Below is a set of records; restate each one word for word.

Segment Start: Data for review

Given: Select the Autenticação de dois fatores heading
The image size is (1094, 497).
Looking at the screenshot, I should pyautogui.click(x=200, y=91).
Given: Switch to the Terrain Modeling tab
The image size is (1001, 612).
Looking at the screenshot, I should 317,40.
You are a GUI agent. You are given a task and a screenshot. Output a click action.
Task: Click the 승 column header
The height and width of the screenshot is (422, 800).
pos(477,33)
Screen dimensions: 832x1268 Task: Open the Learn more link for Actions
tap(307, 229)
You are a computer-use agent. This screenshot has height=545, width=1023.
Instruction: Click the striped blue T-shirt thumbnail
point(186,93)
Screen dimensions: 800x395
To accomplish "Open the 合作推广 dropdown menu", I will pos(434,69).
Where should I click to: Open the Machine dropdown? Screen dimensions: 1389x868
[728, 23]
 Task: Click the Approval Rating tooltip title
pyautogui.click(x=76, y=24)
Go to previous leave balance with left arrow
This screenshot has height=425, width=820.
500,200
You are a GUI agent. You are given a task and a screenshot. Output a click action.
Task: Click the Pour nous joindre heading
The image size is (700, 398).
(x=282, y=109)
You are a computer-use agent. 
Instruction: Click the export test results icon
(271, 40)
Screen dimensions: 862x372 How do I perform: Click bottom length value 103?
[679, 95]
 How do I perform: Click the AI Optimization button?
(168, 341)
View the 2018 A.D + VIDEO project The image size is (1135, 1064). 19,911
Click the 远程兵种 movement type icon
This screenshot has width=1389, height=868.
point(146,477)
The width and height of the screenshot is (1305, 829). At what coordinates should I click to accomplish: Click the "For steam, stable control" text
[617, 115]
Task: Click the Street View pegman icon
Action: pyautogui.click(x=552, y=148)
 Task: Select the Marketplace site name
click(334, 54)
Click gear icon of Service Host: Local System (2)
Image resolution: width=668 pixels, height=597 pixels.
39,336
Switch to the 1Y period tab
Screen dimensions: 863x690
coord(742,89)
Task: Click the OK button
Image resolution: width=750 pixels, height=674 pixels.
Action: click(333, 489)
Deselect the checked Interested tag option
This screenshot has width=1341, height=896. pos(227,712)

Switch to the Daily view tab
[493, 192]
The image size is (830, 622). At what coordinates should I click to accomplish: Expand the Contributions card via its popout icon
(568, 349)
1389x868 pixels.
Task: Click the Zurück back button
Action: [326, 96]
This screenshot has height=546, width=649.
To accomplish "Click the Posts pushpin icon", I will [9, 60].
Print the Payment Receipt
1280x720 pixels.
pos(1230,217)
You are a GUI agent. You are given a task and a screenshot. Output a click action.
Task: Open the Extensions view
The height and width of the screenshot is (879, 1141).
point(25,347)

Segment End: Data for review

Task result:
Given: Select the Autenticação de dois fatores heading
The image size is (1094, 497).
Looking at the screenshot, I should pyautogui.click(x=200, y=91).
Given: Switch to the Terrain Modeling tab
The image size is (1001, 612).
Looking at the screenshot, I should 317,40.
You are a GUI agent. You are given a task and a screenshot. Output a click action.
Task: Click the 승 column header
The height and width of the screenshot is (422, 800).
pos(477,33)
Screen dimensions: 832x1268 Task: Open the Learn more link for Actions
tap(307, 229)
You are a computer-use agent. This screenshot has height=545, width=1023.
Instruction: Click the striped blue T-shirt thumbnail
point(186,93)
Screen dimensions: 800x395
To accomplish "Open the 合作推广 dropdown menu", I will pos(434,69).
Where should I click to: Open the Machine dropdown? Screen dimensions: 1389x868
[728, 23]
 Task: Click the Approval Rating tooltip title
pyautogui.click(x=76, y=24)
Go to previous leave balance with left arrow
This screenshot has height=425, width=820.
500,200
You are a GUI agent. You are given a task and a screenshot. Output a click action.
Task: Click the Pour nous joindre heading
The image size is (700, 398).
(x=282, y=109)
You are a computer-use agent. 
Instruction: Click the export test results icon
(271, 40)
Screen dimensions: 862x372 How do I perform: Click bottom length value 103?
[679, 95]
 How do I perform: Click the AI Optimization button?
(168, 341)
View the 2018 A.D + VIDEO project The image size is (1135, 1064). 19,911
Click the 远程兵种 movement type icon
This screenshot has width=1389, height=868.
point(146,477)
The width and height of the screenshot is (1305, 829). At what coordinates should I click to accomplish: Click the "For steam, stable control" text
[617, 115]
Task: Click the Street View pegman icon
Action: pyautogui.click(x=552, y=148)
 Task: Select the Marketplace site name
click(334, 54)
Click gear icon of Service Host: Local System (2)
Image resolution: width=668 pixels, height=597 pixels.
39,336
Switch to the 1Y period tab
Screen dimensions: 863x690
coord(742,89)
Task: Click the OK button
Image resolution: width=750 pixels, height=674 pixels.
Action: click(333, 489)
Deselect the checked Interested tag option
This screenshot has width=1341, height=896. pos(227,712)

Switch to the Daily view tab
[493, 192]
The image size is (830, 622). At what coordinates should I click to accomplish: Expand the Contributions card via its popout icon
(568, 349)
1389x868 pixels.
Task: Click the Zurück back button
Action: [326, 96]
This screenshot has height=546, width=649.
To accomplish "Click the Posts pushpin icon", I will [9, 60].
Print the Payment Receipt
1280x720 pixels.
pos(1230,217)
You are a GUI agent. You are given a task and a screenshot. Output a click action.
Task: Open the Extensions view
The height and width of the screenshot is (879, 1141).
point(25,347)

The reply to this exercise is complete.